XIC-based Quantification

For XIC-based quantification, XICs are "cross-referenced" based on their protein and sequence information across experimental conditions. These cross referenced XICs are used to fill a table with quantification values. The analysis of this data proceeds exactly the same way as alignment-based quantification, except you need to make sure that both "Use Isotope Mode" and "Use Align Mode" are not checked. You can save the output using "Label Free > Save CSV..." and use the same scripts to analyze the output.
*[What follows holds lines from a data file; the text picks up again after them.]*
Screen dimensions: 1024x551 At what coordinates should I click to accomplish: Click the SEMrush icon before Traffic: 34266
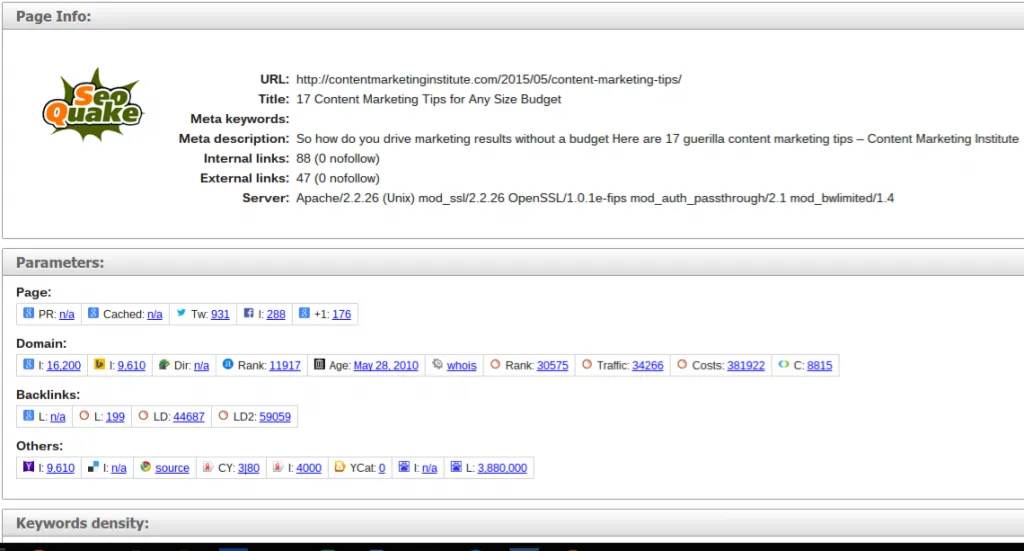pyautogui.click(x=587, y=364)
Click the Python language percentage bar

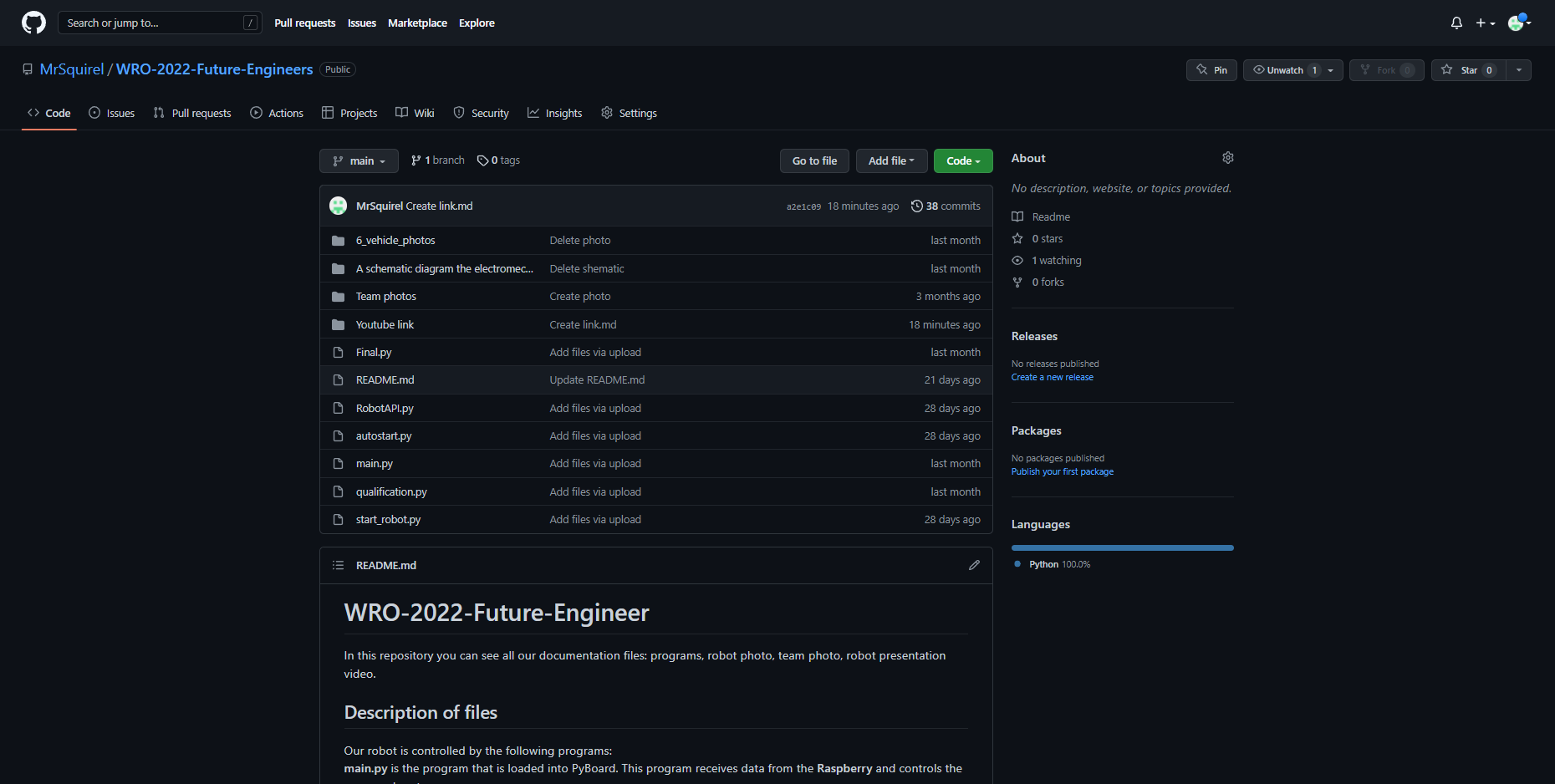(x=1122, y=547)
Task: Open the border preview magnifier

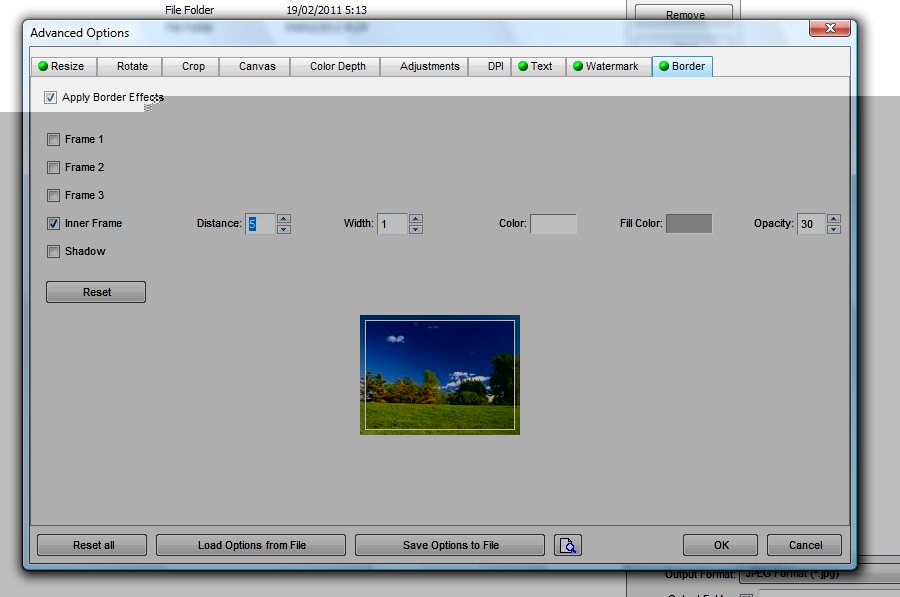Action: (x=568, y=545)
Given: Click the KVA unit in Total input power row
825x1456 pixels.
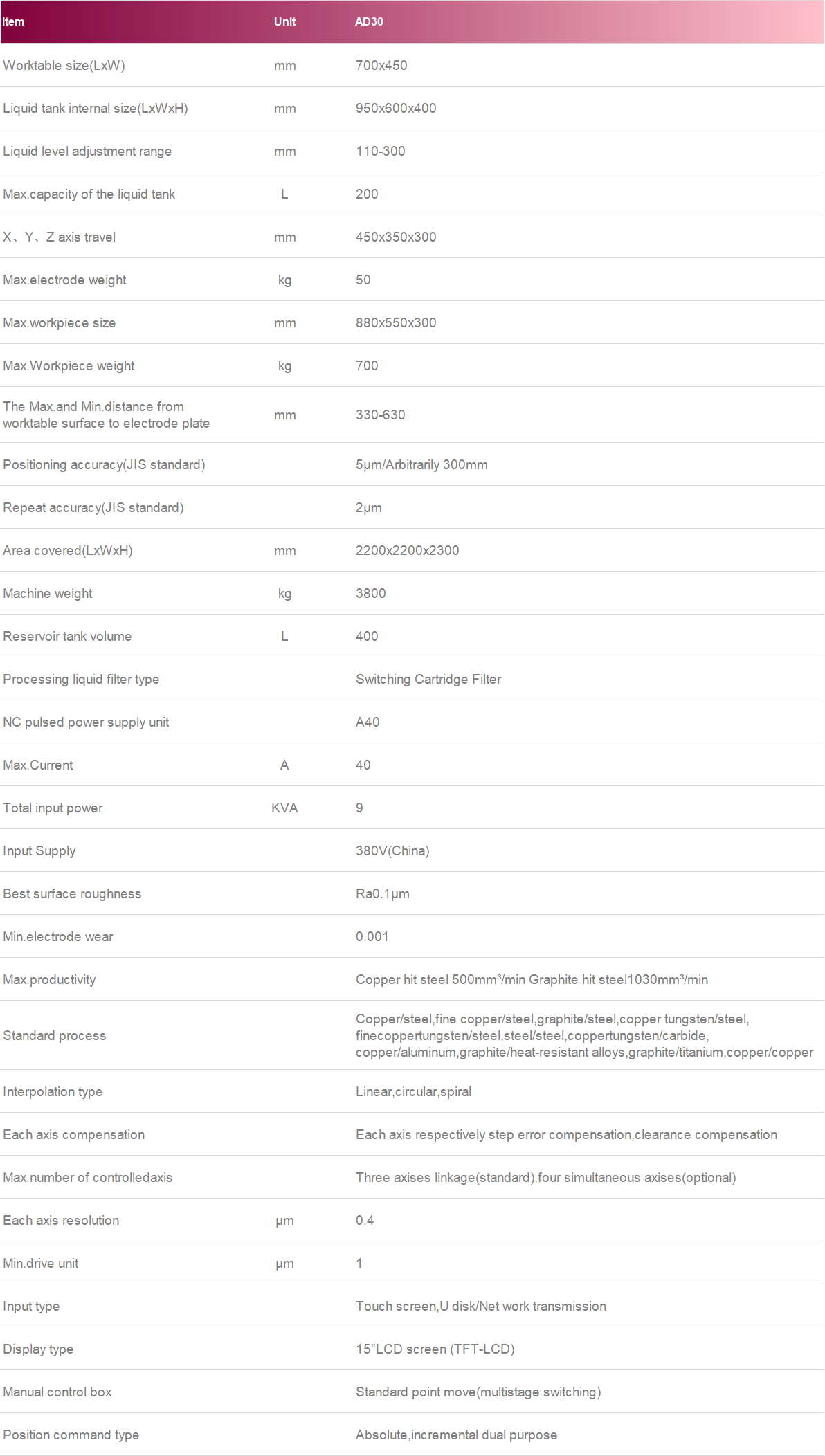Looking at the screenshot, I should (x=284, y=808).
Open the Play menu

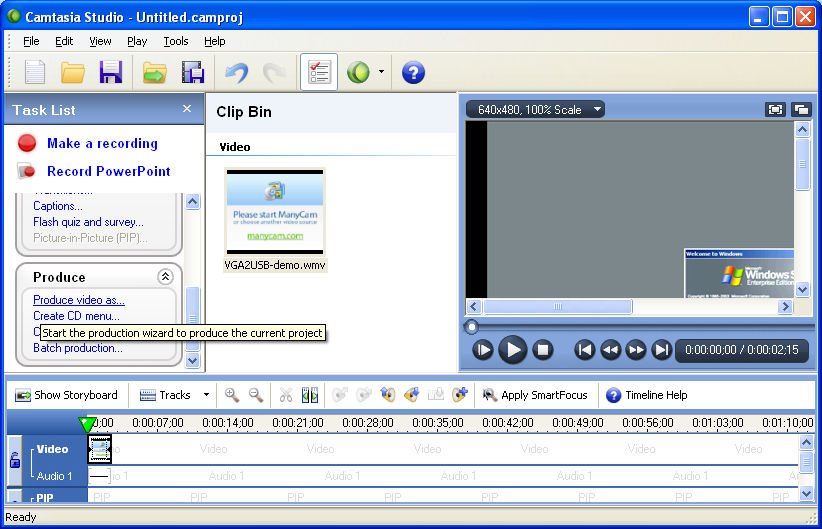click(x=137, y=41)
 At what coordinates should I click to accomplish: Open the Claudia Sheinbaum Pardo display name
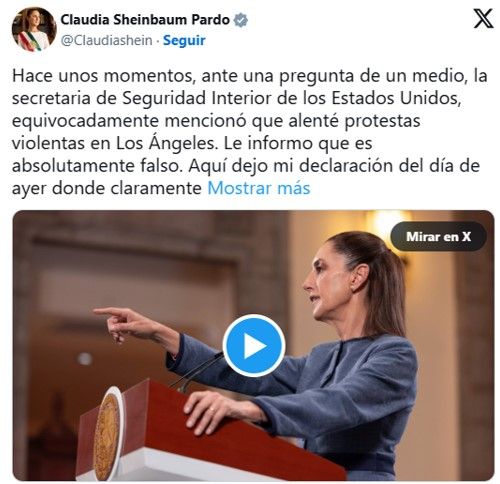tap(145, 20)
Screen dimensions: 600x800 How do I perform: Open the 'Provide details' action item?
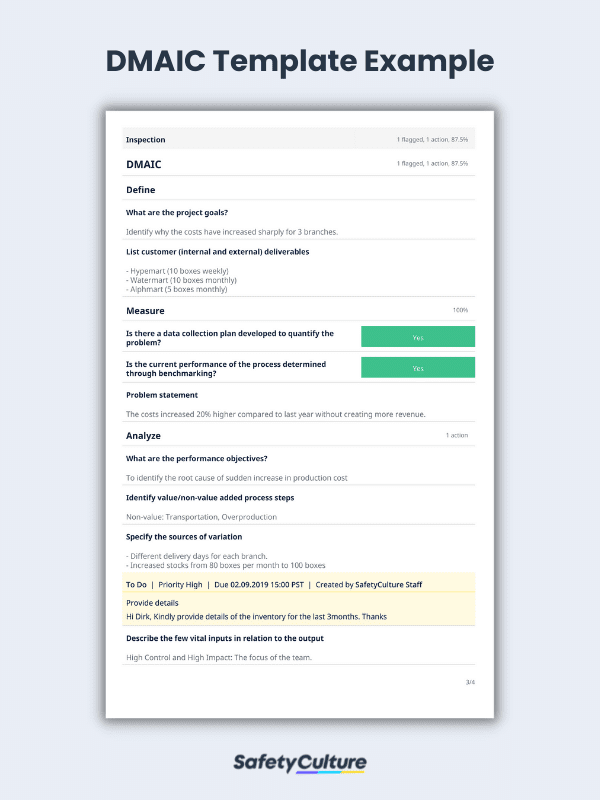152,603
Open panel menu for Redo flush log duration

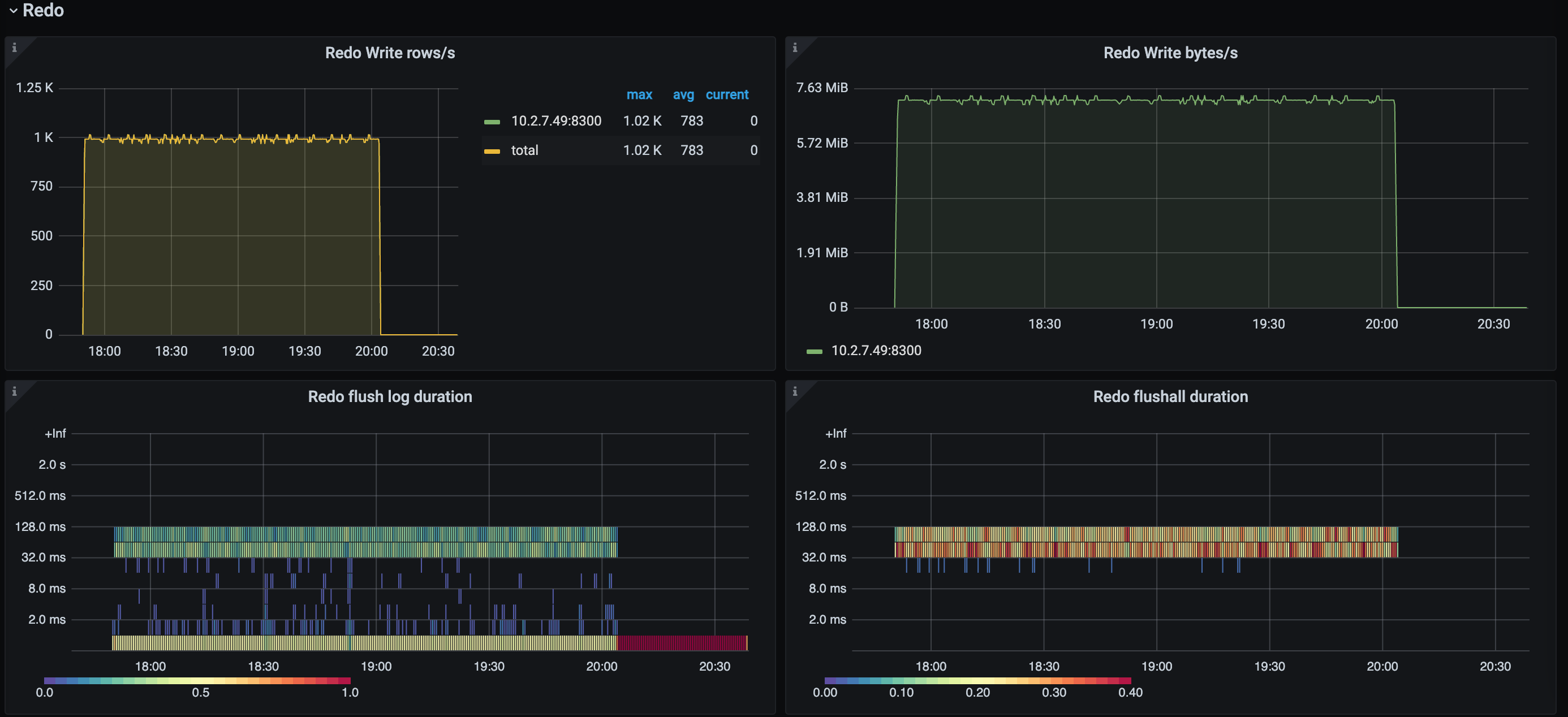pos(390,396)
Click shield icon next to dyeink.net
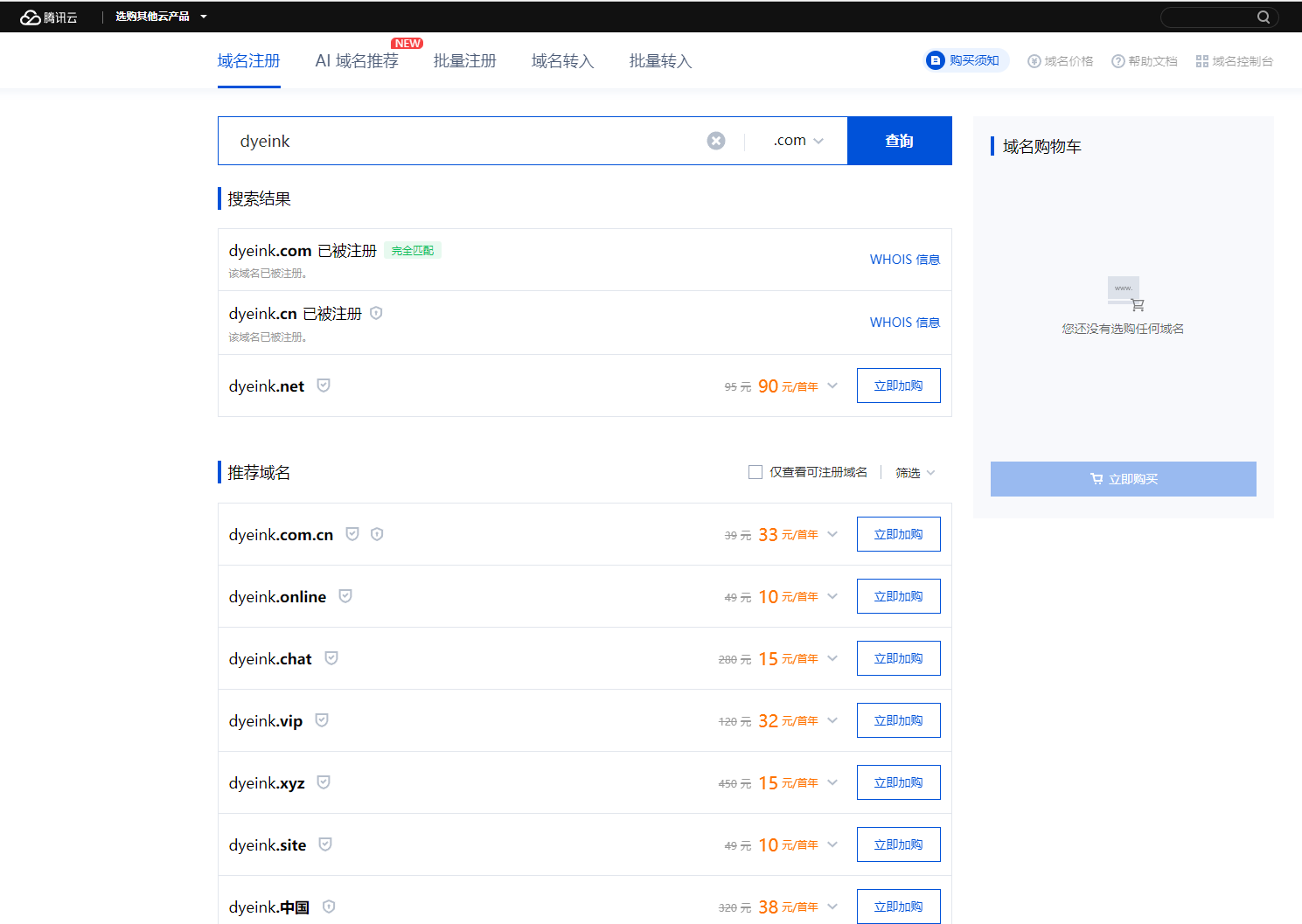The image size is (1302, 924). tap(324, 386)

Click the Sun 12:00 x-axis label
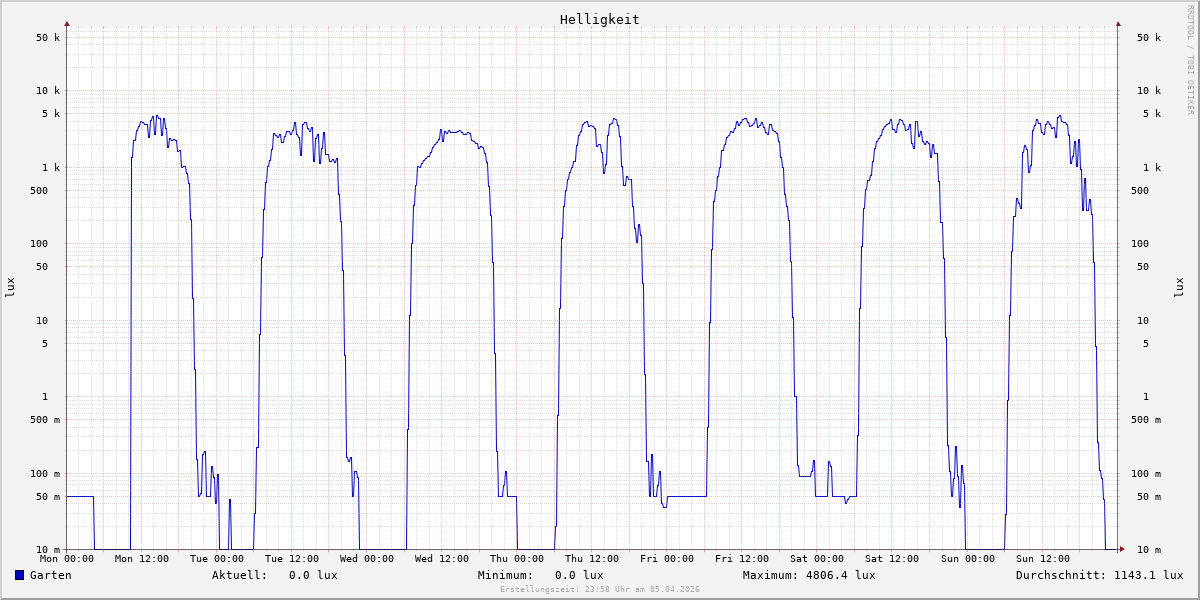(x=1042, y=559)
This mode is particularly useful for cases where you have many gel fractions per experimental condition and the alignment is not consistent across these gel fractions.

License

BSD License

Copyright (c) 2012, Princeton University

All rights reserved.

Redistribution and use in source and binary forms, with or without modification, are permitted provided that the following conditions are met:

THIS SOFTWARE IS PROVIDED BY THE COPYRIGHT HOLDERS AND CONTRIBUTORS "AS IS" AND ANY EXPRESS OR IMPLIED WARRANTIES, INCLUDING, BUT NOT LIMITED TO, THE IMPLIED WARRANTIES OF MERCHANTABILITY AND FITNESS FOR A PARTICULAR PURPOSE ARE DISCLAIMED. IN NO EVENT SHALL PRINCETON UNIVERSITY BE LIABLE FOR ANY DIRECT, INDIRECT, INCIDENTAL, SPECIAL, EXEMPLARY, OR CONSEQUENTIAL DAMAGES (INCLUDING, BUT NOT LIMITED TO, PROCUREMENT OF SUBSTITUTE GOODS OR SERVICES; LOSS OF USE, DATA, OR PROFITS; OR BUSINESS INTERRUPTION) HOWEVER CAUSED AND ON ANY THEORY OF LIABILITY, WHETHER IN CONTRACT, STRICT LIABILITY, OR TORT (INCLUDING NEGLIGENCE OR OTHERWISE) ARISING IN ANY WAY OUT OF THE USE OF THIS SOFTWARE, EVEN IF ADVISED OF THE POSSIBILITY OF SUCH DAMAGE.